Use pandas when you need to:

  • Load and save data (CSV, Excel, SQL, JSON, Parquet).
  • Clean, reshape, and transform datasets.
  • Compute summary statistics and group-based aggregations.
  • Work with time-series data.
  • Prepare data for visualization or machine learning.

Install & import

Install with pip (or conda):

pip install pandas
# or
conda install pandas

Import in Python:

import pandas as pd

Core data structures

  1. Series — 1D labeled array (like a column).
  2. DataFrame — 2D labeled table (rows × columns).
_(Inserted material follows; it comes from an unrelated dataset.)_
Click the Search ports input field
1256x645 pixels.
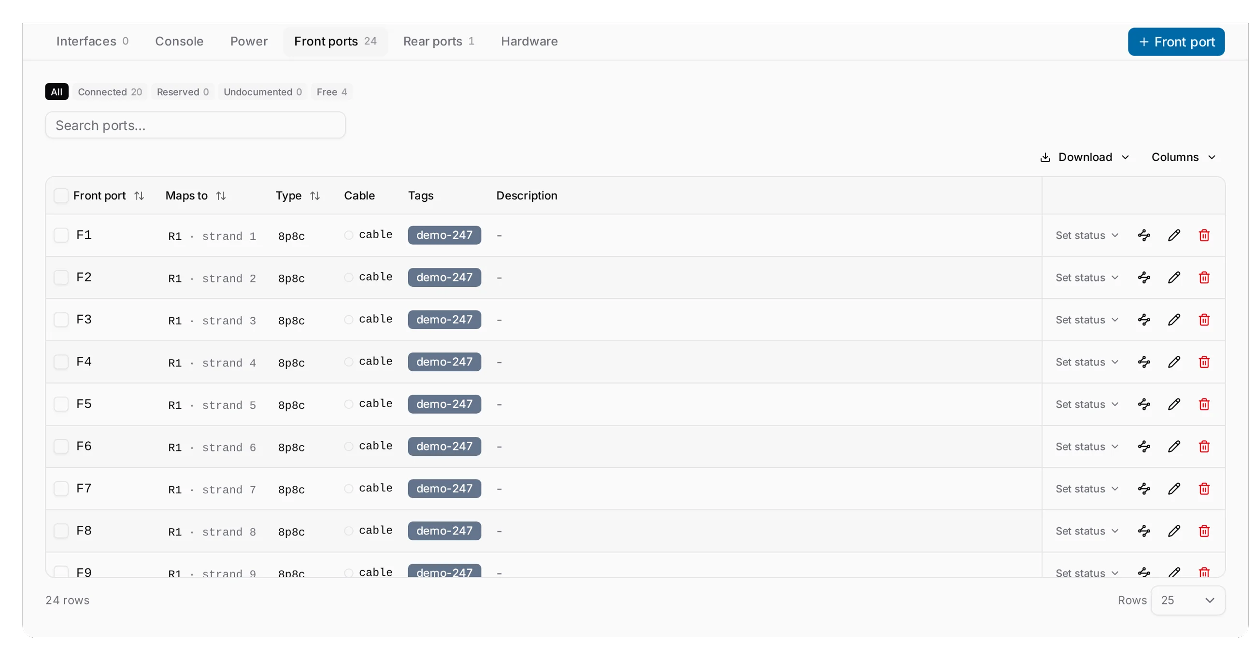point(196,125)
Primary workhorse.
  3. Index — labels for rows or columns (can be numbers, strings, datetimes).

Example:

s = pd.Series([10, 20, 30], index=['a', 'b', 'c'])
df = pd.DataFrame({
    'name': ['Alice','Bob','Cara'],
    'age': [25, 30, 22],
    'score': [88.5, 92.0, 79.0]
})

Creating & inspecting DataFrames

From CSV:

df = pd.read_csv('data.csv')

Quick inspection:

df.head()         # first 5 rows
df.tail()         # last 5 rows
df.info()         # dtypes, non-null counts
df.describe()     # numeric summary stats
df.shape          # (rows, cols)
df.columns        # column labels

Indexing & selection (essentials)

  • Column access: df['col'] or df.col (when valid name).
  • Row selection by integer position: df.iloc[2] (3rd row).
  • Row/column by label: df.loc[<row_label>, <col_label>].
  • Slicing: df[10:20] or df.loc['2020-01-01':'2020-01-31'] for timeseries.

Examples:

# select columns
ages = df['age']

# boolean selection
high_score = df[df['score'] > 90]

# select specific rows & columns
subset = df.loc[1:3, ['name','score']]

Common operations

  • Add / transform columns df['passed'] = df['score'] >= 75 df['age_plus_ten'] = df['age'] + 10
  • Sorting df.sort_values('score', ascending=False)
  • Renaming df.rename(columns={'score':'exam_score'}, inplace=True)
  • Dropping df.drop(['col1','col2'], axis=1, inplace=True)

Handling missing data

  • Detect: df.isna(), df.isnull().sum()
  • Drop rows/cols: df.dropna() or df.dropna(axis=1)
  • Fill missing: df.fillna(0) or forward-fill df.fillna(method='ffill')

Example:

df['age'].fillna(df['age'].median(), inplace=True)

GroupBy and aggregation

Powerful for summarizing data:

grouped = df.groupby('department')['salary'].agg(['mean','median','count'])

Chaining example:

(df[df['score']>=50]
 .groupby('class')['score']
 .agg(['mean','max','min'])
 .reset_index()
)

Merging, joining, concatenation

  • Concatenate rows: pd.concat([df1, df2])
  • Merge like SQL: pd.merge(left, right, on='id', how='inner')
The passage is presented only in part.